### What this task involves
Return the data below in full, exactly as it stands.

..............................

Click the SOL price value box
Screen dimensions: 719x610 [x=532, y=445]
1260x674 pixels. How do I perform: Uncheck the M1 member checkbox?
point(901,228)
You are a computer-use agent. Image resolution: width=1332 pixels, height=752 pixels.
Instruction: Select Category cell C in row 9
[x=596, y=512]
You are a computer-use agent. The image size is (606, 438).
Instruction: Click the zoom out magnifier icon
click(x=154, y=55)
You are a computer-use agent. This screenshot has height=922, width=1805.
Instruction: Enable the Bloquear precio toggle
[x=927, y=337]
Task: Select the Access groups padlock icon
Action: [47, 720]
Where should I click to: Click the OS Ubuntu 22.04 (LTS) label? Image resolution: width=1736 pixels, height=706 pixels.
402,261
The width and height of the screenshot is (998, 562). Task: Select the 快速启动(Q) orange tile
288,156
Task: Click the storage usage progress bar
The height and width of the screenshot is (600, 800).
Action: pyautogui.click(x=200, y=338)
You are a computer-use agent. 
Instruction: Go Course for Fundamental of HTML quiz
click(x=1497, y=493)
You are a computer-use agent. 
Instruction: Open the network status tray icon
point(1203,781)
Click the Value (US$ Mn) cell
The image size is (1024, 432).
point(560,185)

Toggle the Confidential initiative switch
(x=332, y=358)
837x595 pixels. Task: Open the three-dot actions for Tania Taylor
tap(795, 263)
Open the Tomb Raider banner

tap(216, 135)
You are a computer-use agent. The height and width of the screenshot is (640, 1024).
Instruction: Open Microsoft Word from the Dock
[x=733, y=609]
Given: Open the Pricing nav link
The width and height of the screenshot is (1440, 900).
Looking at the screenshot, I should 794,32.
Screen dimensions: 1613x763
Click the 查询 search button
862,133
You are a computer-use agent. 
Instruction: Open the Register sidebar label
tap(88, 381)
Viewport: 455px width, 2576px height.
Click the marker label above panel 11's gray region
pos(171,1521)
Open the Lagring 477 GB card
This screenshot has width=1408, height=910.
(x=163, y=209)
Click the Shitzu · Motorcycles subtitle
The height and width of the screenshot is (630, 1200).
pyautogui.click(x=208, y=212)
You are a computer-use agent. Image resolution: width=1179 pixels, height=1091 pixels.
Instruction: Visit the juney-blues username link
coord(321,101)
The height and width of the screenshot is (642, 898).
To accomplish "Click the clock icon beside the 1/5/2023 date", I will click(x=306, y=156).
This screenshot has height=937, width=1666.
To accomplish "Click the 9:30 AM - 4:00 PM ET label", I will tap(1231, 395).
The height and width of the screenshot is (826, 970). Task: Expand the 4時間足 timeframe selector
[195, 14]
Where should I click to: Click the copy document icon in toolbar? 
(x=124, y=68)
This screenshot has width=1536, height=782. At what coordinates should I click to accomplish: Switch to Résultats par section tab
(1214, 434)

..............................

### Response for this exercise
Click the SOL price value box
Screen dimensions: 719x610 [x=532, y=445]
1260x674 pixels. How do I perform: Uncheck the M1 member checkbox?
point(901,228)
You are a computer-use agent. Image resolution: width=1332 pixels, height=752 pixels.
Instruction: Select Category cell C in row 9
[x=596, y=512]
You are a computer-use agent. The image size is (606, 438).
Instruction: Click the zoom out magnifier icon
click(x=154, y=55)
You are a computer-use agent. This screenshot has height=922, width=1805.
Instruction: Enable the Bloquear precio toggle
[x=927, y=337]
Task: Select the Access groups padlock icon
Action: [47, 720]
Where should I click to: Click the OS Ubuntu 22.04 (LTS) label? Image resolution: width=1736 pixels, height=706 pixels.
402,261
The width and height of the screenshot is (998, 562). Task: Select the 快速启动(Q) orange tile
288,156
Task: Click the storage usage progress bar
The height and width of the screenshot is (600, 800).
Action: pyautogui.click(x=200, y=338)
You are a computer-use agent. 
Instruction: Go Course for Fundamental of HTML quiz
click(x=1497, y=493)
You are a computer-use agent. 
Instruction: Open the network status tray icon
point(1203,781)
Click the Value (US$ Mn) cell
The image size is (1024, 432).
point(560,185)

Toggle the Confidential initiative switch
(x=332, y=358)
837x595 pixels. Task: Open the three-dot actions for Tania Taylor
tap(795, 263)
Open the Tomb Raider banner

tap(216, 135)
You are a computer-use agent. The height and width of the screenshot is (640, 1024).
Instruction: Open Microsoft Word from the Dock
[x=733, y=609]
Given: Open the Pricing nav link
The width and height of the screenshot is (1440, 900).
Looking at the screenshot, I should 794,32.
Screen dimensions: 1613x763
Click the 查询 search button
862,133
You are a computer-use agent. 
Instruction: Open the Register sidebar label
tap(88, 381)
Viewport: 455px width, 2576px height.
Click the marker label above panel 11's gray region
pos(171,1521)
Open the Lagring 477 GB card
This screenshot has width=1408, height=910.
(x=163, y=209)
Click the Shitzu · Motorcycles subtitle
The height and width of the screenshot is (630, 1200).
pyautogui.click(x=208, y=212)
You are a computer-use agent. Image resolution: width=1179 pixels, height=1091 pixels.
Instruction: Visit the juney-blues username link
coord(321,101)
The height and width of the screenshot is (642, 898).
To accomplish "Click the clock icon beside the 1/5/2023 date", I will click(x=306, y=156).
This screenshot has height=937, width=1666.
To accomplish "Click the 9:30 AM - 4:00 PM ET label", I will tap(1231, 395).
The height and width of the screenshot is (826, 970). Task: Expand the 4時間足 timeframe selector
[195, 14]
Where should I click to: Click the copy document icon in toolbar? 
(x=124, y=68)
This screenshot has width=1536, height=782. At what coordinates should I click to accomplish: Switch to Résultats par section tab
(1214, 434)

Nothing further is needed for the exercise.